Open source projects like Linux, and open content projects like Wikipedia and Wikidata, are fine things indeed by themselves. However, the power of individual projects is multiplied if they can be linked up. For free software, this can be taken literally; linking libraries to your code is what allows complex applications to exists. For open data, links can be direct (as in weblinks, or external catalog IDs on Wikidata), or via a third party.
Recently, and once again, Peter Murray-Rust (of Blue Obelisk, CML, and Wikimania 2014 fame) has put his code where his mouth it. ContentMine harvests open access scientific publication and automatically extracts “facts”, such as mentions of species names. These facts are accessible through an API. Due to resource limitations, the facts are only stored temporarily, and will be lost after some time (though they can be regenerated automatically from the publications). Likewise, the search function is rather rudimentary.
Why is this important? Surely these publications are Google-indexed, and you can find what you want by just typing keywords into a search engine; text/data mining would be a waste of time, right? Well, not quite. With over 50 million research papers published (as of 2009), your search terms will have to be very tightly phrased to get a useful answer. Of course, if you use overly specific search terms, you are likely to miss that one paper you were looking for.
At the time of writing this, ContentMine is only a few weeks old; it contains less than 2,000 facts (all of them species names), extracted from 18 publications. But, even this tiny amount of data allows for a demonstration of what the linking of open data projects can accomplish.
Since all facts from ContentMine are CC-BY, I wrote some code to archive the “fact stream” in a database on Labs. As a second step, I use WDQ to automatically match species names to Wikidata items, where possible. Then, I slapped a simple interface on top, which lets a user query the database.

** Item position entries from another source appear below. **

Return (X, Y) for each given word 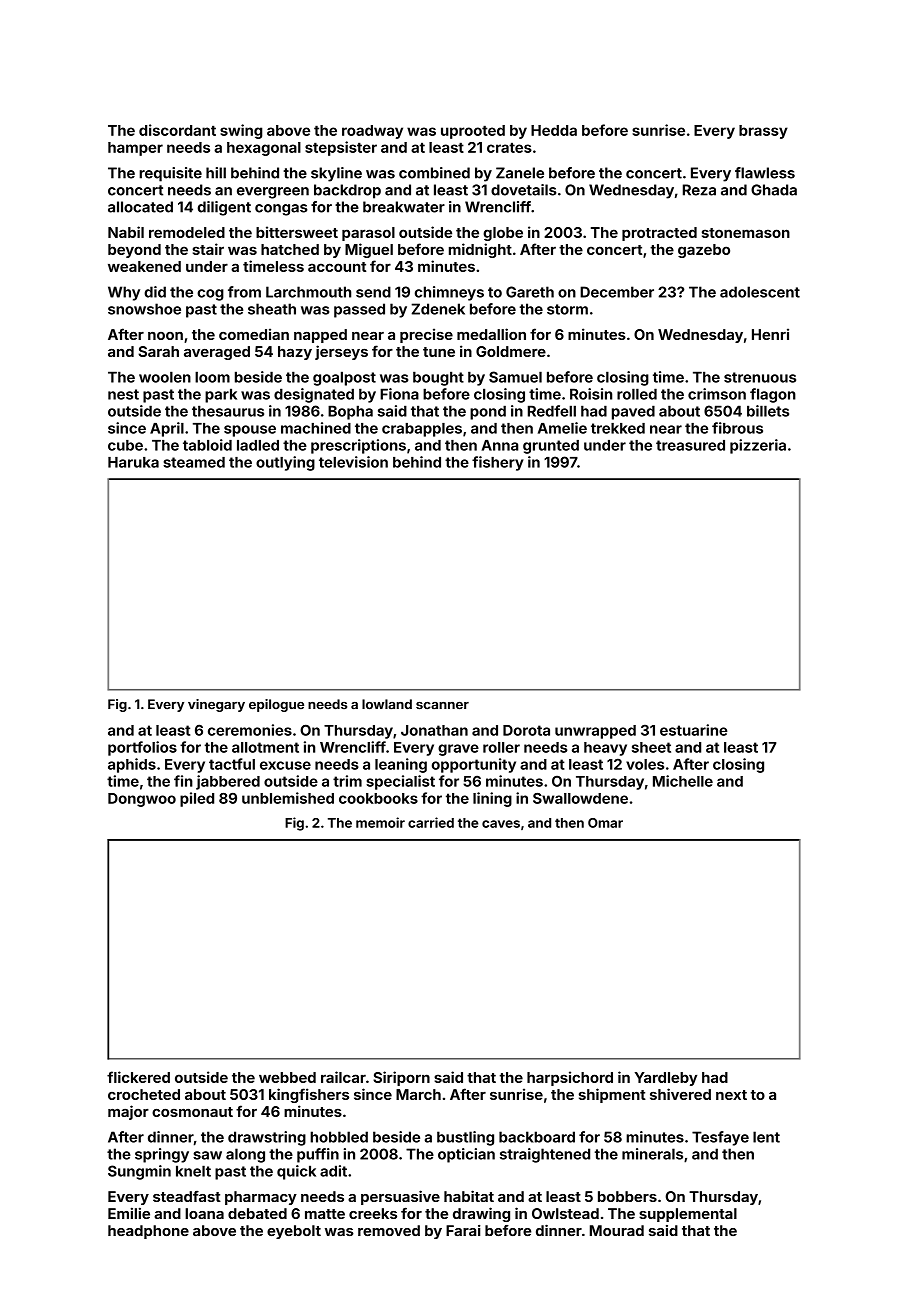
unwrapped (595, 732)
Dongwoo (142, 800)
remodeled (187, 232)
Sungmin (139, 1172)
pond (488, 412)
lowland (387, 704)
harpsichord (570, 1078)
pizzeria (758, 446)
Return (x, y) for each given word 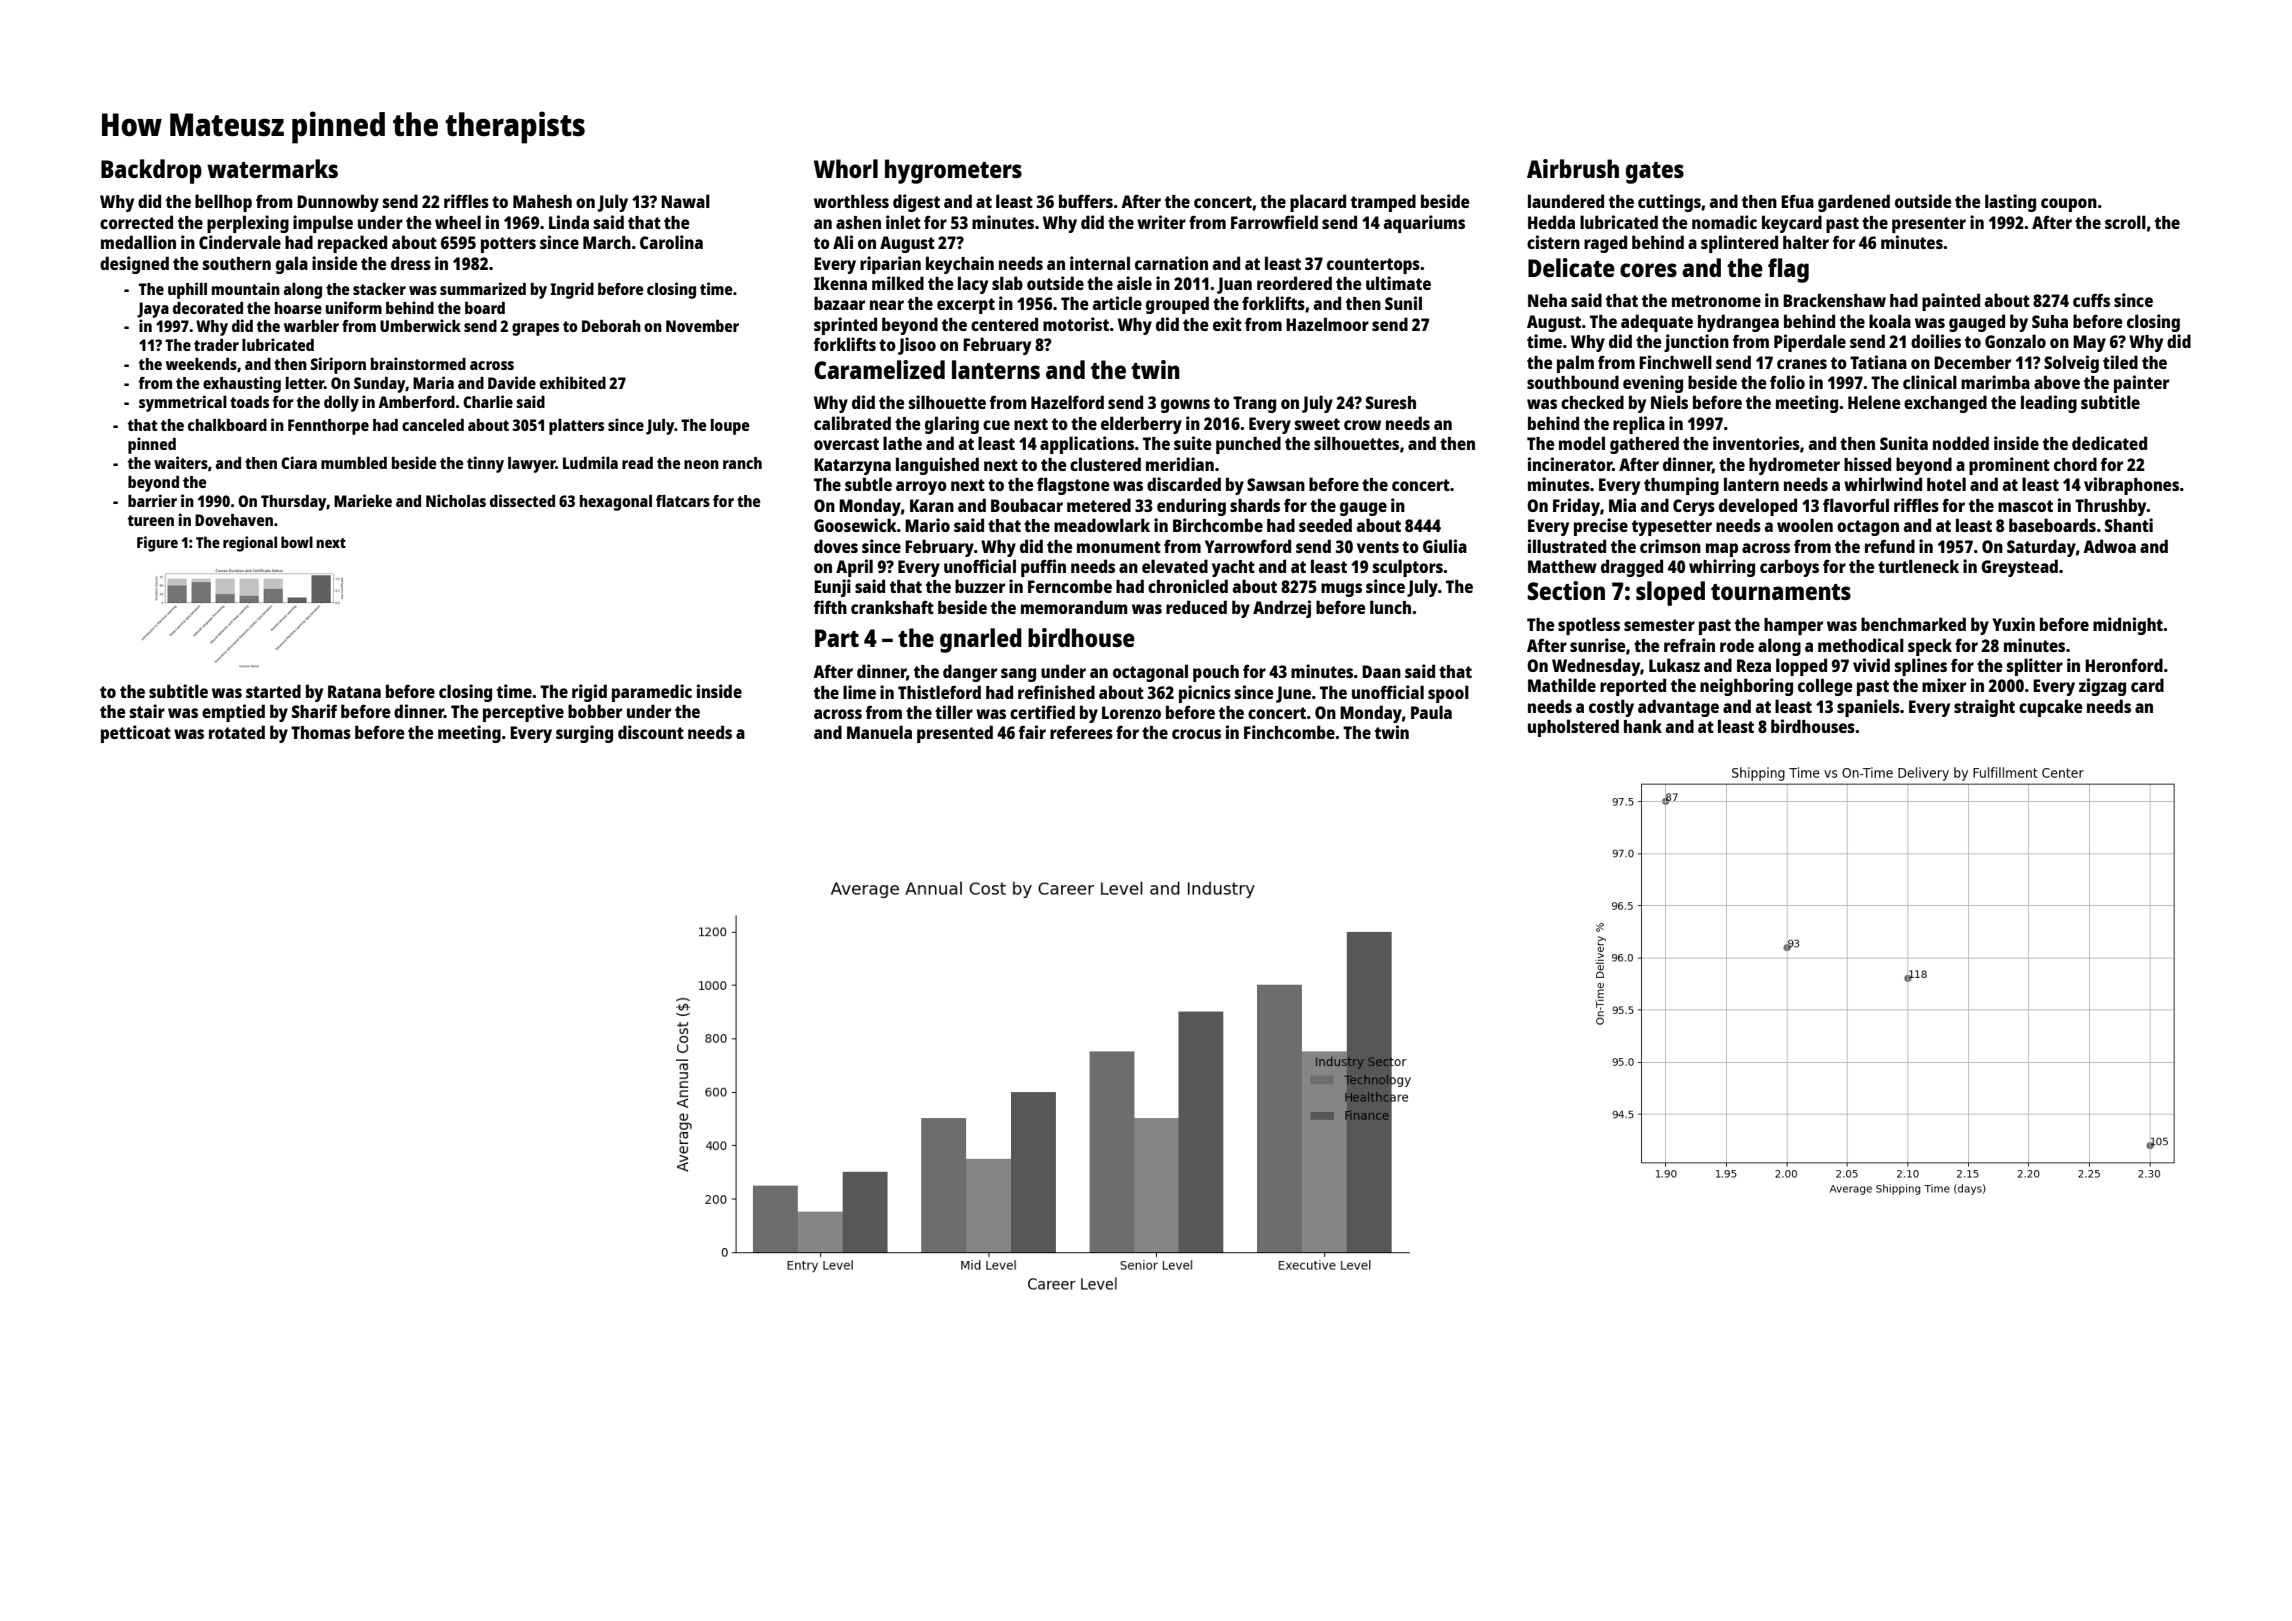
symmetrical (183, 403)
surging (584, 734)
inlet (903, 222)
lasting (2010, 203)
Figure (157, 544)
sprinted (845, 326)
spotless (1589, 626)
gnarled (981, 640)
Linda (569, 222)
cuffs (2091, 300)
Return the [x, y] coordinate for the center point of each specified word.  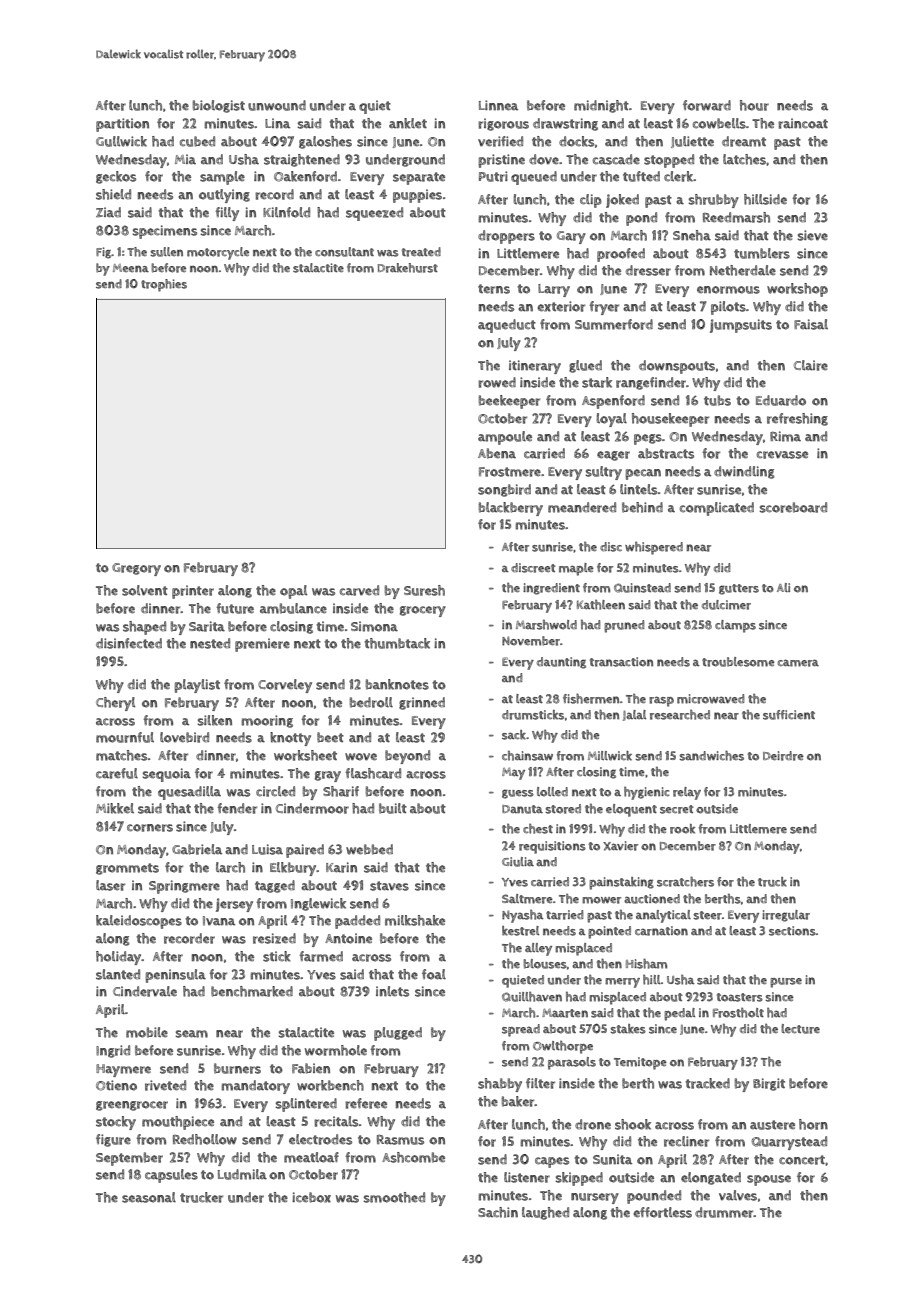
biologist [219, 106]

One can use either a (trivial) name search in facts, or use a WDQ query; the latter would return a list of papers that contain facts that match items returned from WDQ.
If that sounds too complicated, try the example query on the interface page. This will:
- get all species from the Wikidata species tree with root “human” (which is only the item for “human”); query string “tree”
- get all species from the Wikidata species tree with root “orangutan”; query string “tree”
- show all papers that have at least one item from 1. and at least one item from 2. as facts
At the moment, this is only one paper, one that talks about both homo sapiens (humans) and Pongo pygmaeus (Bornean orangutans). But here is the point: we did not search for Pongo pygmaeus! We only queried for “any species of orangutans”. ContentMine knows about species mentioned in papers, Wikidata knows about species, and WDQ can query Wikidata. By putting these parts together, even if only in such a simple fashion, we have multiplied the power of what we can achieve!
While this example might not strike you as particularly impressive, it should suffice to bring the point across. Imagine many more publications (and yes, thanks to a recent legal decision, ContentMine can also harvest “closed” journals), and many more types of facts (places, chemicals, genetic data, etc.). Once we can query millions of papers for the effects of a group of chemicals on bacterial species in a certain genus, or with a specific property, the power of accessing structured knowledge will become blindingly obvious.